I have a system with 4 GPUs which can each hold a single (1) copy of the model being trained. When scaling up my RLlib experiment to use all 4 GPUs, I am only able to use 3 workers but all 4 GPUs are being utilized (noted by the GPU ram filling up). Requesting 4 workers results in ‘pending’ and the experiment does not start due to a lack of resources.

Does the RLlib trainer account for a worker, and even though I’m setting workers to equal 3, in reality there are 4 running? I’ll gladly follow-up with specifics if not.

Hey @Gregory , great question!

For “normal” algorithms:

  • Rollout Workers => only used for environment sampling (and policy inference to compute actions): 1 CPU per worker
    Set the number of workers via config.rollouts(num_rollout_workers=n).

  • GPUs:
    Only used on the central learner side, NOT for environment sampling or policy inference. Set this via config.resources(num_gpus=n).

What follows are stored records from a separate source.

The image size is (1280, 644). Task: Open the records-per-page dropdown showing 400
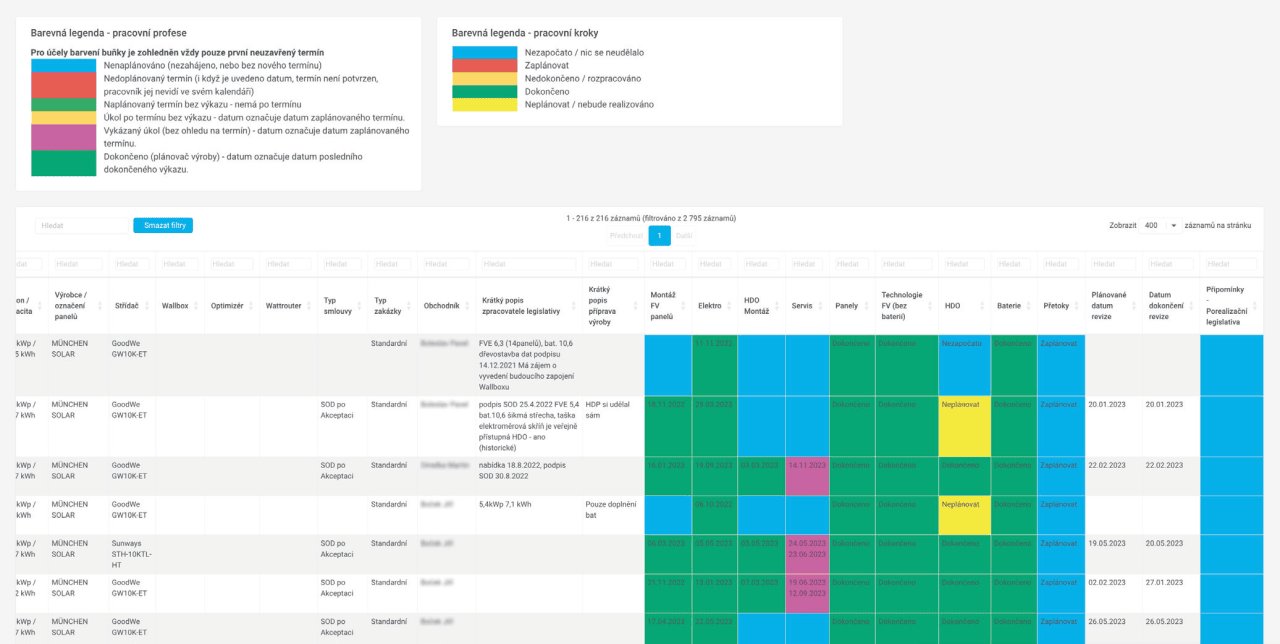click(x=1160, y=226)
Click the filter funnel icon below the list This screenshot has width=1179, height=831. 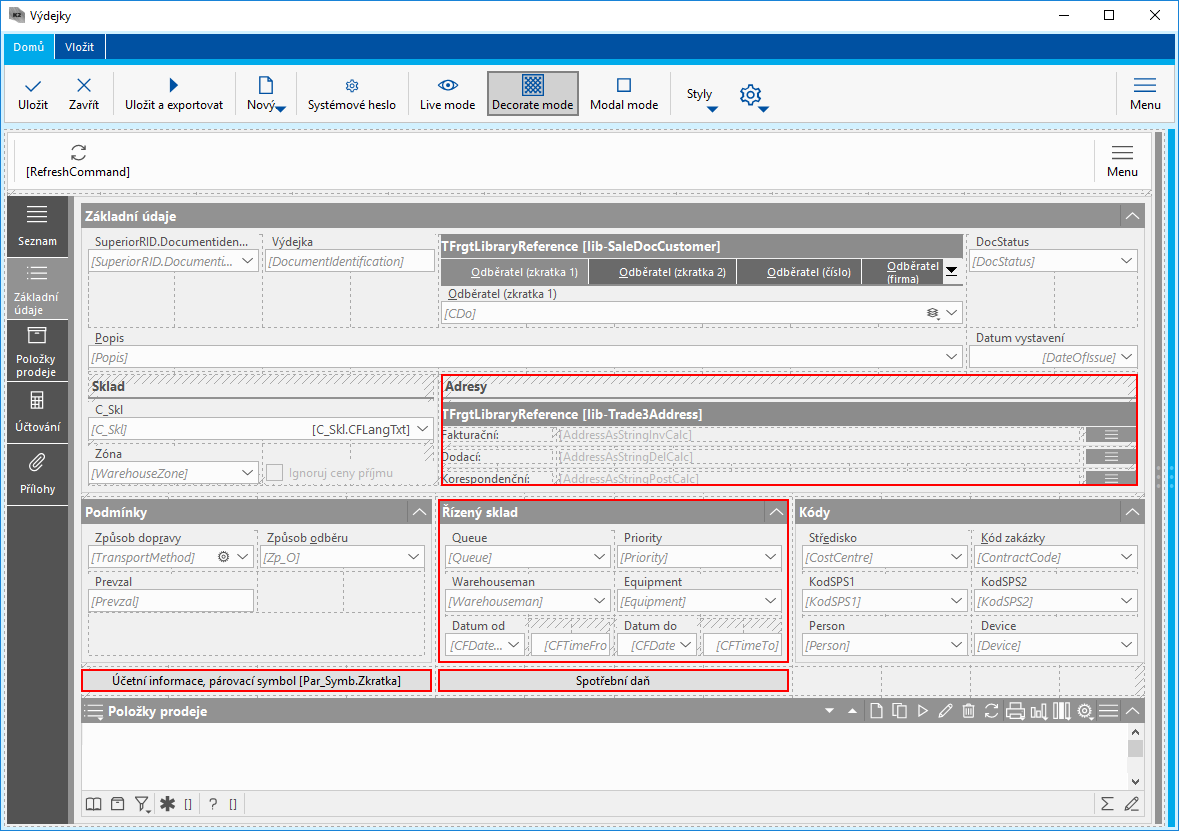[142, 803]
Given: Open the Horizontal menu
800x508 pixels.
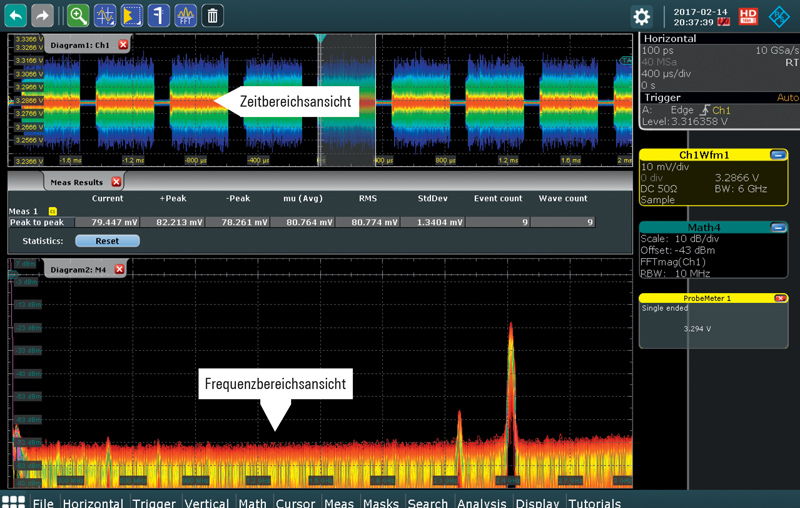Looking at the screenshot, I should (93, 503).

Only our “DDPPO” algorithm can actually utilize GPUs on the Rollout Workers as it learns decentralized. For this algorithm, you should set config.resources(num_gpus_per_worker=1) to make sure each rollout worker can utilize one of your GPUs.

The total number of CPUs being used is always (make sure, your Ray cluster has that many CPUs available):
(num_rollout_workers * num_cpus_per_worker) + num_cpus_for_local_worker

To get a very accurate idea of which resources will be requested, you can also call your algorithm’s class’ default_resource_request method and pass in your config, like so:

from ray.rllib.algorithms.ppo import PPO, PPOConfig

config = PPOConfig().resources(num_gpus=2, num_gpus_per_worker=1, num_cpus_per_worker=2, num_cpus_for_local_worker=3)

resources_needed = PPO.default_resource_request(config)
print(resources_needed)

This will give you the individual “bundles” requested by Ray Tune for a single trial or by RLlib (in case you run an RLlib Algorithm directly, without Tune).
Note here that the first bundle is for the local worker, all the following bundles are for the individual remote rollout workers.

<PlacementGroupFactory (_bound=<BoundArguments (bundles=[
    {'CPU': 3.0, 'GPU': 2.0},  # local worker
    {'CPU': 2.0, 'GPU': 1.0},  # remote worker 1
    {'CPU': 2.0, 'GPU': 1.0},  # remote worker 2 (PPO by default has 2 rollout workers)
], strategy='PACK')>, head_bundle_is_empty=False)>